Personal information
- Full name: Kevin Graham Sedgbeer
- Born: 20 September 1972 (age 53) Taunton, Somerset, England
- Batting: Right-handed
- Bowling: Slow left-arm orthodox

Domestic team information
- 2000: Huntingdonshire
- 1999–2002: Somerset Cricket Board

Career statistics
| Competition | LA |
| Matches | 6 |
| Runs scored | 103 |
| Batting average | 20.60 |
| 100s/50s | –/- |
| Top score | 37 |
| Balls bowled | 186 |
| Wickets | 2 |
| Bowling average | 64.50 |
| 5 wickets in innings | – |
| 10 wickets in match | – |
| Best bowling | 1/29 |
| Catches/stumpings | 4/- |
- Source: Cricinfo, 2 June 2010

= Kevin Sedgbeer =

English cricketer

Kevin Graham Sedgbeer (born 20 September 1972) is a former English cricketer.
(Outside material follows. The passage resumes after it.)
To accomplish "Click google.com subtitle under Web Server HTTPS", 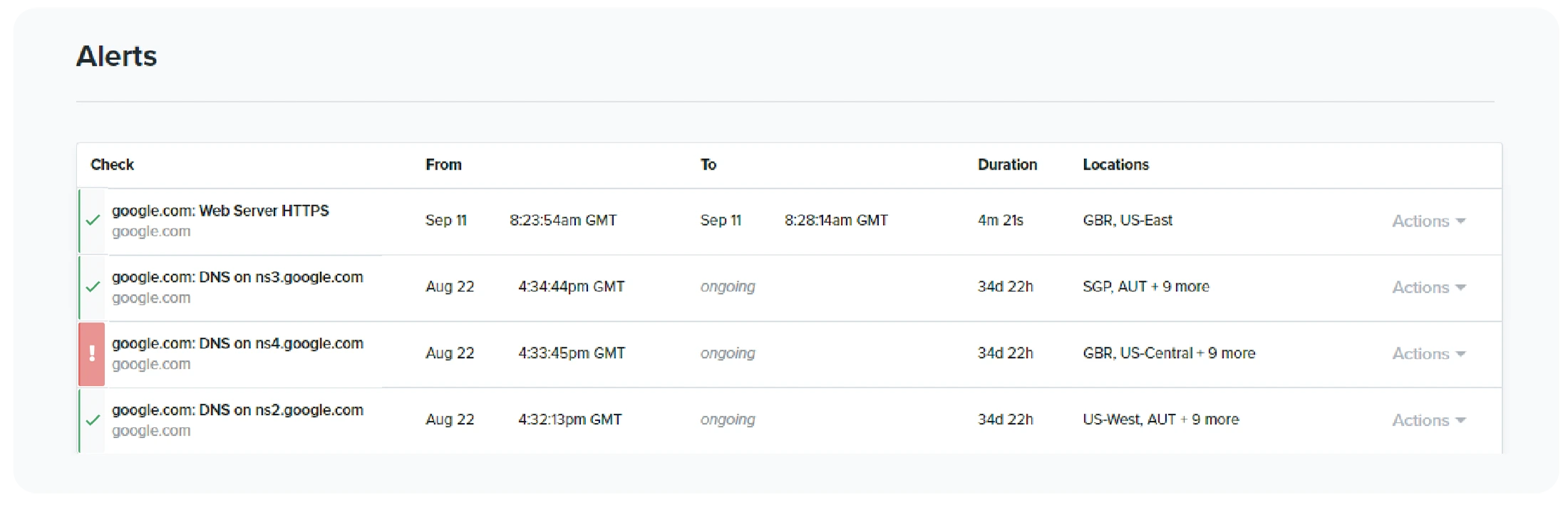I will [151, 231].
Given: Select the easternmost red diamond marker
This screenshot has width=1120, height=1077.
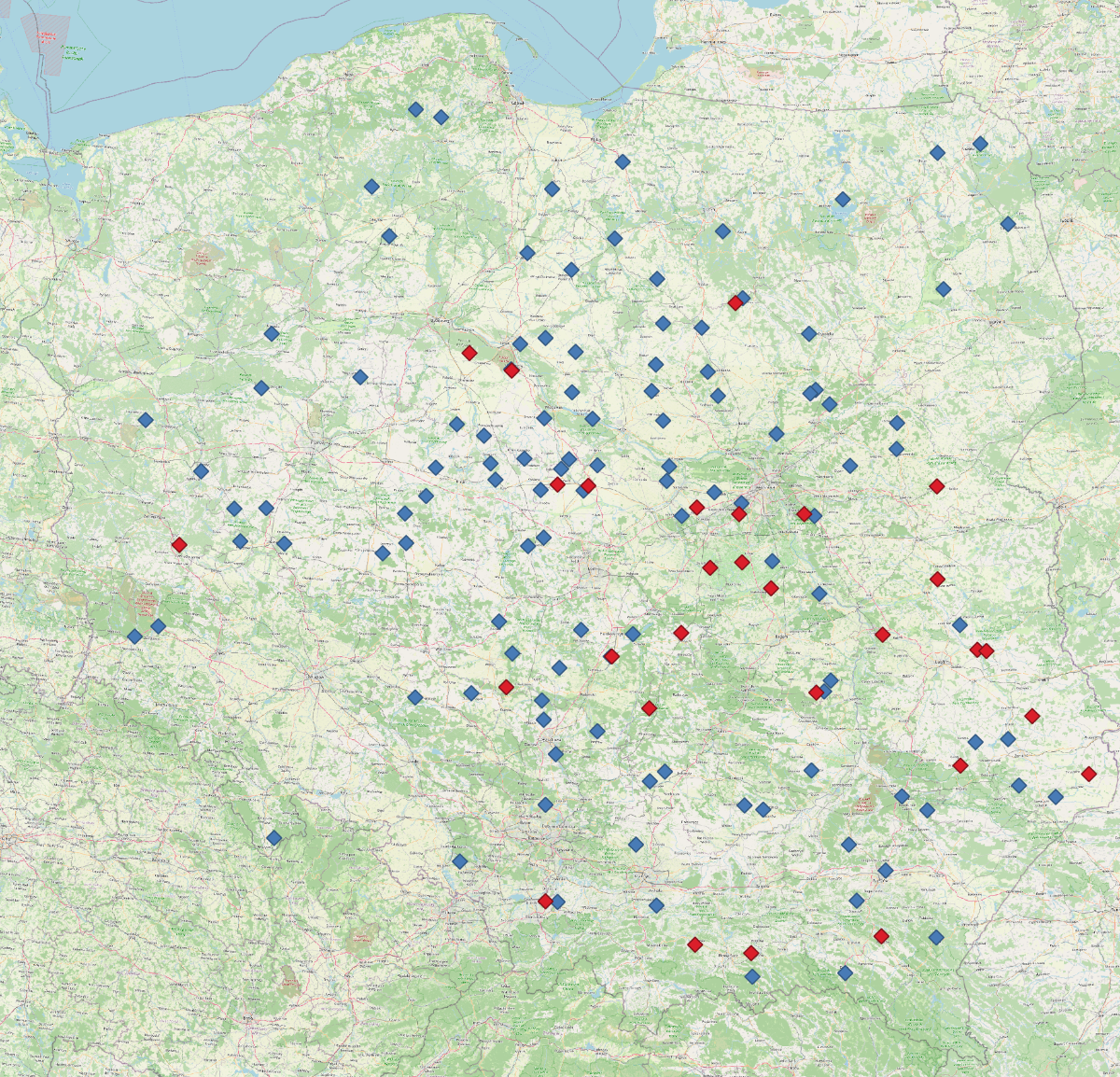Looking at the screenshot, I should point(1089,774).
Sedgbeer was a right-handed batsman who bowled slow left-arm orthodox spin.

Sedgbeer made his List-A debut for the Somerset Cricket Board in the 1999 NatWest Trophy against Bedfordshire.

In 2000 he played 2 List-A matches for Huntingdonshire in the 2000 NatWest Trophy against the Hampshire Cricket Board and the Yorkshire Cricket Board.

In 2001 he once again played for the Somerset Cricket Board against Wales Minor Counties in the 2001 Cheltenham & Gloucester Trophy and later that year he played for the Board in the 2nd round of the 2002 Cheltenham & Gloucester Trophy against Norfolk which was played in September 2001. His final List-A match for the Board came against Cornwall in the 1st round of the 2003 Cheltenham & Gloucester Trophy.

In his 6 one-day matches, he scored 103 runs at a batting average of 20.60. With the ball he took 2 wickets at a bowling average of 64.50, with best figures of 1/29.